▶ [Problem] Please find each line in the data below that contains the word "name", and copy those lines.
--- Start Provided data ---
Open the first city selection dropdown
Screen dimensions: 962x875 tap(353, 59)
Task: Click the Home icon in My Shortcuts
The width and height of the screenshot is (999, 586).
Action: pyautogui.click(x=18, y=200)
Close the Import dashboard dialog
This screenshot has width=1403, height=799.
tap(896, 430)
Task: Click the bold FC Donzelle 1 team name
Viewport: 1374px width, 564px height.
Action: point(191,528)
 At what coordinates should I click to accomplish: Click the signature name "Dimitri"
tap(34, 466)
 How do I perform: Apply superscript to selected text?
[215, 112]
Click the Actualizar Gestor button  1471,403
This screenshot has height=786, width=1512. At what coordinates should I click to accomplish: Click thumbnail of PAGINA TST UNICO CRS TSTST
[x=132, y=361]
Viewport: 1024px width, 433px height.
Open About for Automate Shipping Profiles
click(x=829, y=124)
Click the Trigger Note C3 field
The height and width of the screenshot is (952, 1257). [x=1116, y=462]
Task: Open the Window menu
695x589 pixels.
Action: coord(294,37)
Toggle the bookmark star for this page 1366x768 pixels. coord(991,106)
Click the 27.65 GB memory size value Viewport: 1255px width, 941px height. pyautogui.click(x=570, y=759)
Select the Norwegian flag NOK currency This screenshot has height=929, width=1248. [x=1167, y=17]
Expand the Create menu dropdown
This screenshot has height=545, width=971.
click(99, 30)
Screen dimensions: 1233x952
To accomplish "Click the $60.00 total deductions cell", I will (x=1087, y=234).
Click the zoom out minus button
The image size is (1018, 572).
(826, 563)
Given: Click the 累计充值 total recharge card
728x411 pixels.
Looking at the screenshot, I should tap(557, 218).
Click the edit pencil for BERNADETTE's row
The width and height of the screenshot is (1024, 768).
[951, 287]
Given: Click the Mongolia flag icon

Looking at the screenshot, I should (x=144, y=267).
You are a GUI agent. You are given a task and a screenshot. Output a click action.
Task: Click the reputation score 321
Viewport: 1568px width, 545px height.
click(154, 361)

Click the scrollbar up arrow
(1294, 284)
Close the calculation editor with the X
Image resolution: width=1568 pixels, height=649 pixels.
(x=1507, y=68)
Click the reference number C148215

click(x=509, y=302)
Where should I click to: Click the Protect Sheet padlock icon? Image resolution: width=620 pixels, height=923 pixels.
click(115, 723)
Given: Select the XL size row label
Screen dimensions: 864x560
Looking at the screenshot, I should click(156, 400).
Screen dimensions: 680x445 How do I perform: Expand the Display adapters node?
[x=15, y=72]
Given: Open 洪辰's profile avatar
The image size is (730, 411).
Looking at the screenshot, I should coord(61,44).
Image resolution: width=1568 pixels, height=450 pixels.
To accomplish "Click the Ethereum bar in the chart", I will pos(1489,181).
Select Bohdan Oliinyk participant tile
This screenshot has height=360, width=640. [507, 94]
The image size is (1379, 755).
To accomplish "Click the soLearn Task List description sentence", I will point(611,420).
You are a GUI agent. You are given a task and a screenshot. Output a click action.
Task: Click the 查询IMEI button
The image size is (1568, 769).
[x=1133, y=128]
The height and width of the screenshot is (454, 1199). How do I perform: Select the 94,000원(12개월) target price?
--- End Provided data ---
▶ [Answer to this problem]
Task: Click the bold FC Donzelle 1 team name
 At what coordinates should I click to accomplish: Click the signature name "Dimitri"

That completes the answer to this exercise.